On Tue, Apr 3, 2018, 9:04 PM Mojca Miklavec <mojca at macports.org> wrote:

> Dear Vishnu,
>
> Thank you very much for sharing the document. The purpose of this HTML
> was two-fold:
> - demonstrating your skills
> - first step of the planning phase for the actual implementation
>
> Below I'm providing some feedback, but I would suggest to concentrate
> on a simple django app at this moment and then return back to this
> html once you are "done" with Django to address (some of) the
> comments. In short: if selected, I'll insist to make this document
> "perfect" before proceeding (and to address all the feedback + more I
> didn't yet bother writing), but there's no point in asking you to
> spend a week making this document ten times longer and fixing tiny
> unimportant details that don't really demonstrate the skillset :)
>
> On 2 April 2018 at 23:32, Mojca Miklavec wrote:
> > V pon., 2. apr. 2018 19:49 je oseba Vishnu napisala:
> >>
> >> In the database.
> >> Because then it would be very easy to count the number of os for that
> >> port.
> >
> > I'll explain tomorrow why this is suboptimal. (But there's no need to
> > further optimise the database design right now.)
>
> There are probably better resources that explain this, but here's the
> first hit from Google:
>
> https://en.wikipedia.org/wiki/Don%27t_repeat_yourself
> https://en.wikipedia.org/wiki/Database_normalization
>
> In extreme case, imagine that we decide to send a questionnaire to our
> participants of statistics collection, asking them some 100 optional
> questions, including anything from gender, age, country of origin,
> country of current residence, education, favourite animal, ... Then we
> decide that we would want to compare the age distribution of users of
> package A vs. age distribution of users of package B.
>
> Your idea that allows "very easy number counting" would mean that:
>
> At the moment you only have (submission id, port, port version,
> variants) in the table.

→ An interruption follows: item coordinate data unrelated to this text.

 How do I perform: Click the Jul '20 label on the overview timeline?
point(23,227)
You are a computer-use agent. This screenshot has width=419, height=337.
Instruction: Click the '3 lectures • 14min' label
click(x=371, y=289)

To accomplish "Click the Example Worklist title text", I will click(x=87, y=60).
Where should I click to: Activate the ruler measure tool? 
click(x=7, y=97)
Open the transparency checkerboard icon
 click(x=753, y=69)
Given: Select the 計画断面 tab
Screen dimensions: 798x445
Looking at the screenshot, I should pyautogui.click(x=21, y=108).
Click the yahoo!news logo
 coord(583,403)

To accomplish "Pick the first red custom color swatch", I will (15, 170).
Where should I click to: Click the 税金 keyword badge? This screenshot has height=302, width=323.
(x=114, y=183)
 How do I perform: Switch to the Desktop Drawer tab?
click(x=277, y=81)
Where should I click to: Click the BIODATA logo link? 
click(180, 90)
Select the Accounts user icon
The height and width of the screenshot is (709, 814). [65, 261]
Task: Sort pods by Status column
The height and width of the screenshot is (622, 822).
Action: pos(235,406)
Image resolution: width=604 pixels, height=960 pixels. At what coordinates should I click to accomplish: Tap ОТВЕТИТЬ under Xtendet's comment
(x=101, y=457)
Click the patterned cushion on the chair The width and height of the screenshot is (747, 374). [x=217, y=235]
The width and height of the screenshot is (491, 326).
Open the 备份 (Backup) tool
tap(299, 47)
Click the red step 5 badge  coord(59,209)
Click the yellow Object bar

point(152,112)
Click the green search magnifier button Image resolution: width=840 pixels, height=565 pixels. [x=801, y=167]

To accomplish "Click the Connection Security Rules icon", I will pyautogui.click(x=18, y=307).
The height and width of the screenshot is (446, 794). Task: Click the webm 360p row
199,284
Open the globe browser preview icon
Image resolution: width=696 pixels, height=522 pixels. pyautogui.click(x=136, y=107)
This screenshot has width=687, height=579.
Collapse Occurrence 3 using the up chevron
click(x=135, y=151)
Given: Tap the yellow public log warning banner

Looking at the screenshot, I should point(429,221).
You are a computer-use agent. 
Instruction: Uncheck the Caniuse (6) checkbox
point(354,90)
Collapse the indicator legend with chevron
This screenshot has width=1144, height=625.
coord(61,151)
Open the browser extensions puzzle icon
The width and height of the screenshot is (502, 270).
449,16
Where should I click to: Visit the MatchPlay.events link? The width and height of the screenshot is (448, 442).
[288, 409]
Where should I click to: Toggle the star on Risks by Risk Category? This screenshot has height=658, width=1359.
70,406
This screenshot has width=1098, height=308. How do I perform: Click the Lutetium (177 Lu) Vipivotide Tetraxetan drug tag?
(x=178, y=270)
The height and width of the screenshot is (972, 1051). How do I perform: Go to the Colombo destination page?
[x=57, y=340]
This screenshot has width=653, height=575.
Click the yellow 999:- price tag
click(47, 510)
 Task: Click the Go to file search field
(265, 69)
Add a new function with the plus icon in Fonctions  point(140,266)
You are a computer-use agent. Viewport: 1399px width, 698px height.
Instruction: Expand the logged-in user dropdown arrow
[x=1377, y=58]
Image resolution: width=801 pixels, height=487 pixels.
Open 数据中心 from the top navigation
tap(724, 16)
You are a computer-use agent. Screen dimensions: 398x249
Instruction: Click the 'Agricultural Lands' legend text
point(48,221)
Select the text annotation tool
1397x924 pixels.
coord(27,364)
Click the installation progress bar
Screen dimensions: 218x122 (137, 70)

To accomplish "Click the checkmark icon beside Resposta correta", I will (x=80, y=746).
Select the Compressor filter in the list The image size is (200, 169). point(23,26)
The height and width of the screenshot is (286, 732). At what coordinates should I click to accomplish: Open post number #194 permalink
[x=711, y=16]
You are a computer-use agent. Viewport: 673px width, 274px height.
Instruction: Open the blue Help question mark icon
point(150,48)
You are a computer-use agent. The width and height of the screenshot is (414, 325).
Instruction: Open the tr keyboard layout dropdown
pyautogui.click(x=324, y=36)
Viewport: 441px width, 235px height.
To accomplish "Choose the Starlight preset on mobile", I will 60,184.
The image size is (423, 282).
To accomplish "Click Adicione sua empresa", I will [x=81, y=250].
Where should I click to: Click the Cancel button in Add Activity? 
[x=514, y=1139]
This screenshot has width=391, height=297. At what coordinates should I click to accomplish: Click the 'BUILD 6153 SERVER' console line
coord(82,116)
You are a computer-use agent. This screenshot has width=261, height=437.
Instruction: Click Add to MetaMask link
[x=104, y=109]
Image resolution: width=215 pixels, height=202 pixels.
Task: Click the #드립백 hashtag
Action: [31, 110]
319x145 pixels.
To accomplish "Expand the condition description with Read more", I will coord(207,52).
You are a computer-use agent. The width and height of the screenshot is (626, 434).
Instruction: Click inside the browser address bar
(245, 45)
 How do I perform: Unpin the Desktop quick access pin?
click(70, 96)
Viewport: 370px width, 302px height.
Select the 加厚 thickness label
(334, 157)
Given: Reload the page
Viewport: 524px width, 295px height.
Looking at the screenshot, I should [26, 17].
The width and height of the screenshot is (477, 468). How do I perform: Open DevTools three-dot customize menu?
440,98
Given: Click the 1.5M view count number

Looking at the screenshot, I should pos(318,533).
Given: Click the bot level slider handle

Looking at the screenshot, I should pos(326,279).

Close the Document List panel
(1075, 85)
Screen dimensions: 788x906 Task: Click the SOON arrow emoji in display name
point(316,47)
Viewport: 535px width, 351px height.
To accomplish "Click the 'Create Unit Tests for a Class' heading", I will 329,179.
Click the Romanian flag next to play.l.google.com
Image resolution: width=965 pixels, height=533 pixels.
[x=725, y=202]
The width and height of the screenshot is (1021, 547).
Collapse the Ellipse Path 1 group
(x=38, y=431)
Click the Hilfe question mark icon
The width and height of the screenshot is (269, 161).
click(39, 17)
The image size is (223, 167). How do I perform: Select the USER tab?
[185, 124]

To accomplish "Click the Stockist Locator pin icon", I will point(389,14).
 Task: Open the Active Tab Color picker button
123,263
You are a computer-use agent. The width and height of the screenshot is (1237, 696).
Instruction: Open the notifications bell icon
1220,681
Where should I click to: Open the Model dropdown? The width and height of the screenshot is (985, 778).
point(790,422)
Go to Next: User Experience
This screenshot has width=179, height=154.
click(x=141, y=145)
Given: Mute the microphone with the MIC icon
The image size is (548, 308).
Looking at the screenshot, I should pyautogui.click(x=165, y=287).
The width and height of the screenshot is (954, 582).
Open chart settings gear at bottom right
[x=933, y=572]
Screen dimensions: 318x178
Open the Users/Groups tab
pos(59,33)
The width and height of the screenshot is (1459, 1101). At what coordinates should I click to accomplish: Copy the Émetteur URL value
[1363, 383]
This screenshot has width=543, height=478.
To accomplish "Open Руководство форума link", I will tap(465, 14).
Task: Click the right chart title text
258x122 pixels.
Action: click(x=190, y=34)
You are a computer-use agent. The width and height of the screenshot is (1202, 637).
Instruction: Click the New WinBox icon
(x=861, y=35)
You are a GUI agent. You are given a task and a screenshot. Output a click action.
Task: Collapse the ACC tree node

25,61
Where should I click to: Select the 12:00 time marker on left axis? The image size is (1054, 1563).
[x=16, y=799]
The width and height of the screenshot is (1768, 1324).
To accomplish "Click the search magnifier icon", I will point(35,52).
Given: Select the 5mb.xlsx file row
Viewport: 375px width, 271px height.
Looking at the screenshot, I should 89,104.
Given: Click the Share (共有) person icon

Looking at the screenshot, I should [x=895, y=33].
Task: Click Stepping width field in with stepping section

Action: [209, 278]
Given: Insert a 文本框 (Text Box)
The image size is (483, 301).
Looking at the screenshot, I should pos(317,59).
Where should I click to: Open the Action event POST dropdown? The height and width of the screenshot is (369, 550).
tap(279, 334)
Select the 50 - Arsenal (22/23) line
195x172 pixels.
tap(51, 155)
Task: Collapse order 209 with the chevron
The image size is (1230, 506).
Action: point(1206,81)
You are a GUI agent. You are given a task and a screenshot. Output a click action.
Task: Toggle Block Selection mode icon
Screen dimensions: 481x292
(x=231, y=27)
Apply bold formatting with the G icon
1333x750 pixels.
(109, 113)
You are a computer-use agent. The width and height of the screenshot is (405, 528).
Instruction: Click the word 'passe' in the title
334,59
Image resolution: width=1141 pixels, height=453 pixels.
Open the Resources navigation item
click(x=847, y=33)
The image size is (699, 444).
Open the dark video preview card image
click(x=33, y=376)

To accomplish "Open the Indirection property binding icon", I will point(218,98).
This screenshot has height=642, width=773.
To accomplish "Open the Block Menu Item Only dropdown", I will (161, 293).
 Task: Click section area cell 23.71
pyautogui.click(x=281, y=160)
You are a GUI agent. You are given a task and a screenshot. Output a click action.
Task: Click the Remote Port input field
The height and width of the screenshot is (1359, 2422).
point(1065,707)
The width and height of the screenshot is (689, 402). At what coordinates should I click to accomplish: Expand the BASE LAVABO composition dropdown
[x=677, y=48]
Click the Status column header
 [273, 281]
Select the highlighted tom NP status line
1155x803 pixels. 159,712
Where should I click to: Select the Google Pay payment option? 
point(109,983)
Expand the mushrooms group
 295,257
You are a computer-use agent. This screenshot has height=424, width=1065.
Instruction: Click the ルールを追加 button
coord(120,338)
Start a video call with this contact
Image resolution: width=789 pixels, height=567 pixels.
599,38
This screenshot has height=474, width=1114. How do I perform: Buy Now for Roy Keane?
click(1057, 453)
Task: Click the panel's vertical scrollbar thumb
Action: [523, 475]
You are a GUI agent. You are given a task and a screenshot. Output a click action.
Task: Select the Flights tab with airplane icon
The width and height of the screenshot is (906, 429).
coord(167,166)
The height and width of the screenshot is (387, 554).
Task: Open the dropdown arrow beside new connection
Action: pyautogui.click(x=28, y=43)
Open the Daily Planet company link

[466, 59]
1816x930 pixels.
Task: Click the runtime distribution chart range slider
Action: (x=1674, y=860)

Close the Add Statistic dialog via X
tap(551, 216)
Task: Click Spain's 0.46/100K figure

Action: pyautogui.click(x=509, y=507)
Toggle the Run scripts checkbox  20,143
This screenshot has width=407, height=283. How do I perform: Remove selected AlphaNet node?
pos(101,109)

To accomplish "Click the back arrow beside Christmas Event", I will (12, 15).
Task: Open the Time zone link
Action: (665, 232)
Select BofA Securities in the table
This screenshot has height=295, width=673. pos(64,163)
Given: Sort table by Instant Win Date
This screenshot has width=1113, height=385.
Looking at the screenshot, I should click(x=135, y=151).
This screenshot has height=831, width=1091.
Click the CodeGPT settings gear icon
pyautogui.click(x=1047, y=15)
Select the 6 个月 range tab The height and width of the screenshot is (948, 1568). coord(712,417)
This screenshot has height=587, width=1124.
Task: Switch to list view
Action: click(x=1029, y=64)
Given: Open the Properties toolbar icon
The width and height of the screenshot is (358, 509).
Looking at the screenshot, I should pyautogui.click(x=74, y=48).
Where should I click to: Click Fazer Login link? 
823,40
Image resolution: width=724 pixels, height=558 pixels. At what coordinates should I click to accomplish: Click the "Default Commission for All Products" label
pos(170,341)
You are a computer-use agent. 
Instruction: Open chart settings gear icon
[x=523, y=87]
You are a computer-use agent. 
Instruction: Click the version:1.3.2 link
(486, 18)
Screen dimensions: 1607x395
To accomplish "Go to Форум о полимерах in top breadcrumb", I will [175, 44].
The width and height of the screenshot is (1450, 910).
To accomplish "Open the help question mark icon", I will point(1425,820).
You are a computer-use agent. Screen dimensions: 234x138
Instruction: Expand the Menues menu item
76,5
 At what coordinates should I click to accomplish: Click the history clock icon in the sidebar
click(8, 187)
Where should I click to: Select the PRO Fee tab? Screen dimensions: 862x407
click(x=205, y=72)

You would need to extend the table to contain
>     (submission id, submission time, user id, port, port version,
> variants, os version, stdlib, xcode version, age, gender, country,
> education, favourite animal, ...)
> And if the user has 1000 ports installed, you would need to store
> 100x1000 cells (repeat that same information one thousand times and
> then again in any subsequent submission from the same user) instead of
> having a single copy in a separate "questionnaire" table. Multiply
> that with 10.000 users submitting statistics and you end up with tens
> of gigabytes of data each month, just to store results of that
> one-time questionnaire.
>
> On top of that, once the user submits a questionnaire, if you keep
> those answers in a separate table and use proper SQL queries, you
> could easily get the answer to question "what was the prevailing
> gender of users of package A" even for submissions that were made many
> months ago. If you store everything into a single monstrous table, you
> would either need to modify plenty of old submissions or you would not
> be able to get that information for old submissions at all.
>
> Additionally, it could happen that while you are updating old
> submissions, the database crashes. You could end up with half of the
> entries updated and the other half left at their old value, in
> inconsistent state. There are plenty of problems if you don't make
> sure that you keep your database design in a good shape from the very
> beginning.
>
>
> That's a super common use case in databases that has already been
> solved. One should use table joins and views. Random link (I'm sure
> there are better ones):
>     https://db.grussell.org/sql3.html
>
> I don't know how Django handles joins and views (some hints I skimmed
> through are here https://stackoverflow.com/a/1281051/585897), but one
> should certainly make sure that the database design is done well.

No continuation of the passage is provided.